La tour de contrôle. C'est le nom que les chercheurs de l'équipe de Denis Duboule, professeur au Département de zoologie et de biologie animale de l'Université de Genève, ont donné à un morceau d'ADN qu'ils viennent de découvrir. Son vrai nom est GCR (pour Global Control Region), comme il apparaît dans l'article paru dans la revue Cell du 2 mai. Cette séquence d'environ 40 000 «lettres» règle en effet l'expression de plusieurs gènes en même temps. La surprise est d'autant plus grande que plusieurs des gènes qui sont sous l'autorité de ce GCR, parfois situés à bonne distance de lui, n'ont à première vue rien à voir les uns avec les autres. Ils ne forment pas une «famille».

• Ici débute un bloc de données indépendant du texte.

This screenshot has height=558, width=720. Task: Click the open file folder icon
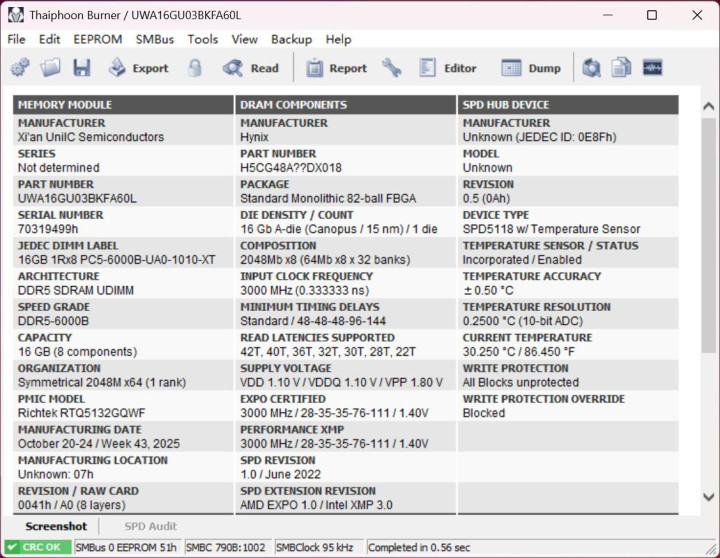click(x=51, y=68)
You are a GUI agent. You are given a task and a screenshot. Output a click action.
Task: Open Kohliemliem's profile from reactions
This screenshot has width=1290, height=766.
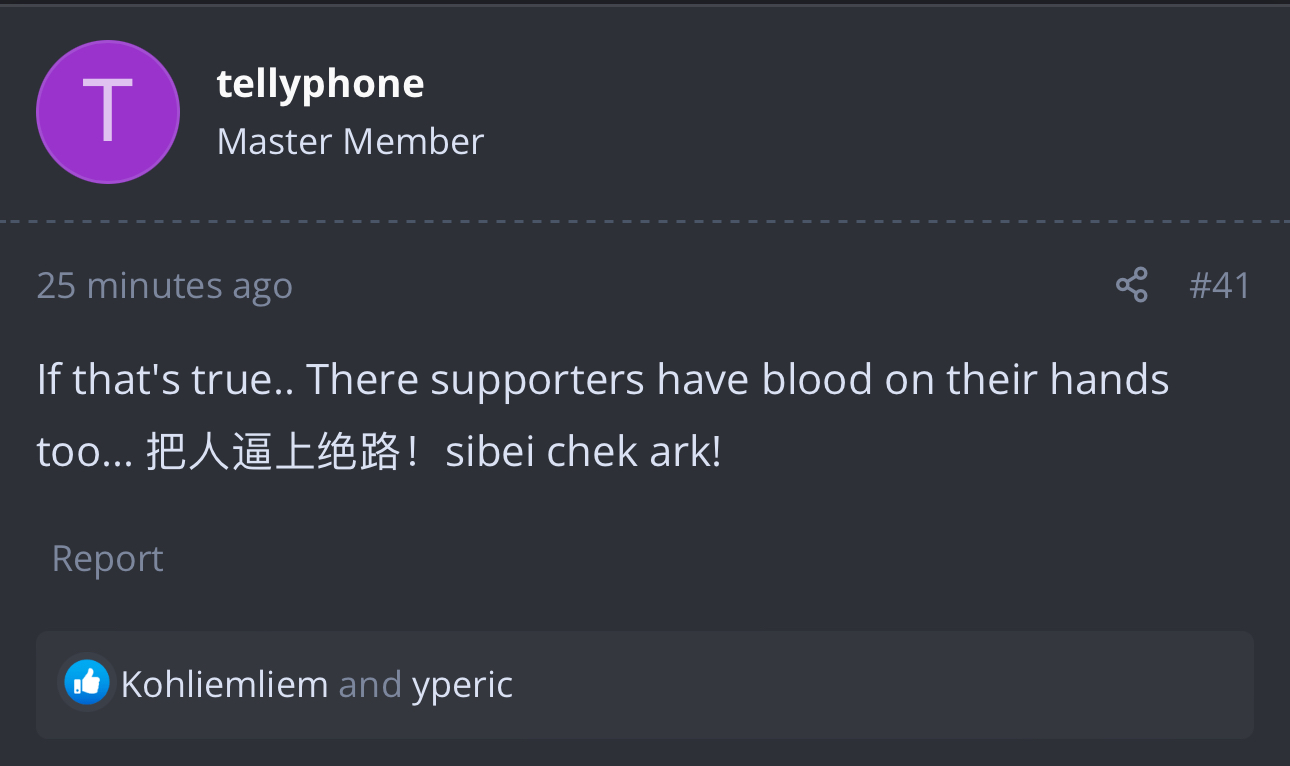pos(224,685)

«Le sujet principal de notre travail est de comprendre comment les doigts se mettent en place, notamment lors du développement d'un embryon de souris, précise un des auteurs, François Spitz. Nous connaissons depuis longtemps déjà une série de gènes impliqués dans ce processus. Il nous manquait le déclencheur ou le régulateur, bref la séquence d'ADN qui décide où et quand ces gènes doivent se mettre à fonctionner.»

Cette séquence – le GCR – a été découverte, ce qui mérite en soi une publication digne d'intérêt. Ce à quoi les chercheurs ne s'attendaient pas, c'est que la zone d'influence du GCR est plus étendue que prévu. Lorsque celui-ci «allume» les gènes impliqués dans la fabrication des doigts, il en fait de même avec d'autres gènes qui ne jouent toutefois aucun rôle visible dans cette fonction – mais ce rôle pourrait bien être indirect, suggèrent les scientifiques. Autre particularité: le GCR se retrouve, au moins, chez la souris, l'homme et le poisson Tetraodon nigroviridis. Et le degré de conservation, malgré les millions d'années d'évolution qui séparent ces espèces, est remarquable. Ce qui démontre son importance.

Cette découverte confirme que le contrôle de l'expression des gènes est plus compliqué que prévu – au début on pensait que chaque gène avait son propre «régulateur» situé juste à côté de lui. Selon les scientifiques, il se pourrait bien que l'ensemble du génome soit divisé en vastes territoires, gérés par des contrôleurs du type de GCR.